PROBLEMS:
A – In the text on deduping data without a key, why is email not enough on its own to tell people apart?
B – Condense the paragraph of the text on deduping data without a key that begins "One of the challenges I was working through" into a short bulleted list that keeps its main facts.

SELECTED TEXT:
________

Deduping data without a key

One of the challenges I was working through was trying to identify unique person records from a blizzard of API data. It purports to have a unique key for each person, but, in reality, not so much (or, honestly, at all). As a result, I’m working to identify unique people by shared attributes across records. For instance, email can be a reliable unique identifier, but we have many families in our records where dad or mom might share the same email address as the kids. So we’re taking a more holistic approach to examine all the attributes of a particular record. For instance, in the case below (credit: Melissa), do these two records represent one woman or two?

Image for post
Image for post
Two similar datasets (one for Beth Smithe, one for Elizabeth Smith), but do they refer to the same person?

Here are some observations about the challenge to illustrate that it’s not simply a byte-to-byte comparison.

  • Can we identify “Beth” as a nickname for “Elizabeth,” and would this woman use both names? Note that the record with the more-formal “Elizabeth” also contains the complete spelling of her city while the informal “Beth” record also uses an informal abbreviation for the city.
  • Could the last name of “Smithe” on the more-informal record represent a typo that should be considered a match for “Smith” on the more formal record?
  • Both records list the same address, so that’s looking positive.
  • The purchase history looks consistently-upscale across both records.

So now we inject human judgment to determine whether these records represent one woman or two. If we judge both records to represent the same woman, we have created a rule we can reuse for other records about nicknames, typos, formality of record source, addresses, and purchase history.

________

STORED DATA:
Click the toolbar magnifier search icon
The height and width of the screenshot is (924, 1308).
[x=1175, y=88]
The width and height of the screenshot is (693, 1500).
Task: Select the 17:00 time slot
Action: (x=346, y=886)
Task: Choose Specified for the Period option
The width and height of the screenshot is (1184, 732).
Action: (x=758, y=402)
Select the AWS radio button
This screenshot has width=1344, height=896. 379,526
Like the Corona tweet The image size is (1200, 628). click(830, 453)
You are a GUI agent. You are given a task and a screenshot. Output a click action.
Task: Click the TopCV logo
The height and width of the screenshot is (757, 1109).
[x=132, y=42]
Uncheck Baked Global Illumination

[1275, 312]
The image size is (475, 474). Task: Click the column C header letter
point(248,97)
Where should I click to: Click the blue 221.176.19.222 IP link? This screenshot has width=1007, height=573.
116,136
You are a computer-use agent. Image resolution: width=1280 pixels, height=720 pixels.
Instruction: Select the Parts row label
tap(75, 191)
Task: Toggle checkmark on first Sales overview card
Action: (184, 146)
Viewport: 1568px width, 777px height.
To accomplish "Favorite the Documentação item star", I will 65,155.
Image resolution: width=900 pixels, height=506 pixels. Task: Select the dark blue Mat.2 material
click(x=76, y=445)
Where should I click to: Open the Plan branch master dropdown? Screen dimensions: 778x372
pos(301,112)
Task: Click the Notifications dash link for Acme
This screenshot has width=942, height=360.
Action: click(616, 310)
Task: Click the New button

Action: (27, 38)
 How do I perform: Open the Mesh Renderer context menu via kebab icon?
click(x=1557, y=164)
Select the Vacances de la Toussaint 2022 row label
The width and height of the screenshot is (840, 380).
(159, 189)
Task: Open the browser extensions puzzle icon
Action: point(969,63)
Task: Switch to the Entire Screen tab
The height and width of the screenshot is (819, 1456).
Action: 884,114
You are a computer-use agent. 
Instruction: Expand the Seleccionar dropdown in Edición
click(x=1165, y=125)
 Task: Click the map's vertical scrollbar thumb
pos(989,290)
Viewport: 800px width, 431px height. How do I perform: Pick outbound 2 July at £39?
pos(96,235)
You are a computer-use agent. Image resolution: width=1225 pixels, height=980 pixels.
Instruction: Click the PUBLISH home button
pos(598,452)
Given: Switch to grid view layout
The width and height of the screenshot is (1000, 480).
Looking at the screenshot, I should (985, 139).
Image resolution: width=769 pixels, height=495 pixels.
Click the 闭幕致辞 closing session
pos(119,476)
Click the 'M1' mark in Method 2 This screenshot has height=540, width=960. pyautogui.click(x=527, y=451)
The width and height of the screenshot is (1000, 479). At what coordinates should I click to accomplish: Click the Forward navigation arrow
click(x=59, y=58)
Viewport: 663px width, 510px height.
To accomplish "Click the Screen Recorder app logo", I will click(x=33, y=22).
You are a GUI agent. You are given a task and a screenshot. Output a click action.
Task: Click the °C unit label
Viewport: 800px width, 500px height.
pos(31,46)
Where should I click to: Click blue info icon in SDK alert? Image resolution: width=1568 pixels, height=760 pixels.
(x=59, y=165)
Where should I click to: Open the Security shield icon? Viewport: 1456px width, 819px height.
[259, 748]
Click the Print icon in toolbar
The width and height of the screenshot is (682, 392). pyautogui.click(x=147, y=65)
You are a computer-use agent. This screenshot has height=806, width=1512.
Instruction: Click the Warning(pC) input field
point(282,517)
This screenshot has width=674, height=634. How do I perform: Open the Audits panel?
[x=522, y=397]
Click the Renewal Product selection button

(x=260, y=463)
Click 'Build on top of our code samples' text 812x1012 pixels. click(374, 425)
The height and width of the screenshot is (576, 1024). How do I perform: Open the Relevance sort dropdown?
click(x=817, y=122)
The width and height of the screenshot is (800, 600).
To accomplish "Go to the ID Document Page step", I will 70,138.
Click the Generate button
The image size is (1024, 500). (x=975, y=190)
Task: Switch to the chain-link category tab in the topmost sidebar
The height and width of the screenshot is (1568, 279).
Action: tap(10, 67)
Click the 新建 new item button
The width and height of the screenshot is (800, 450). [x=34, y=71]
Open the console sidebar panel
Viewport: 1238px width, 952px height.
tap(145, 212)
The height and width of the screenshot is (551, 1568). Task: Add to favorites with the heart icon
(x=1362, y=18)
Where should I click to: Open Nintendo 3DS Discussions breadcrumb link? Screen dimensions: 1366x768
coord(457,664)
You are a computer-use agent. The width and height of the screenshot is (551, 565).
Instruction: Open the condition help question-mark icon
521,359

________

REPLIES:
A – Many families in the records have a parent who shares the same email address as the kids.

B –
- The goal is to identify unique person records in a large volume of API data.
- The API claims to give each person a unique key, but in practice it does not.
- Unique people are therefore identified by attributes shared across records.
- Email can be a reliable identifier, but in many families a parent shares an email address with the kids.
- So the approach examines all the attributes of a record together, for instance in asking whether two records represent one woman or two.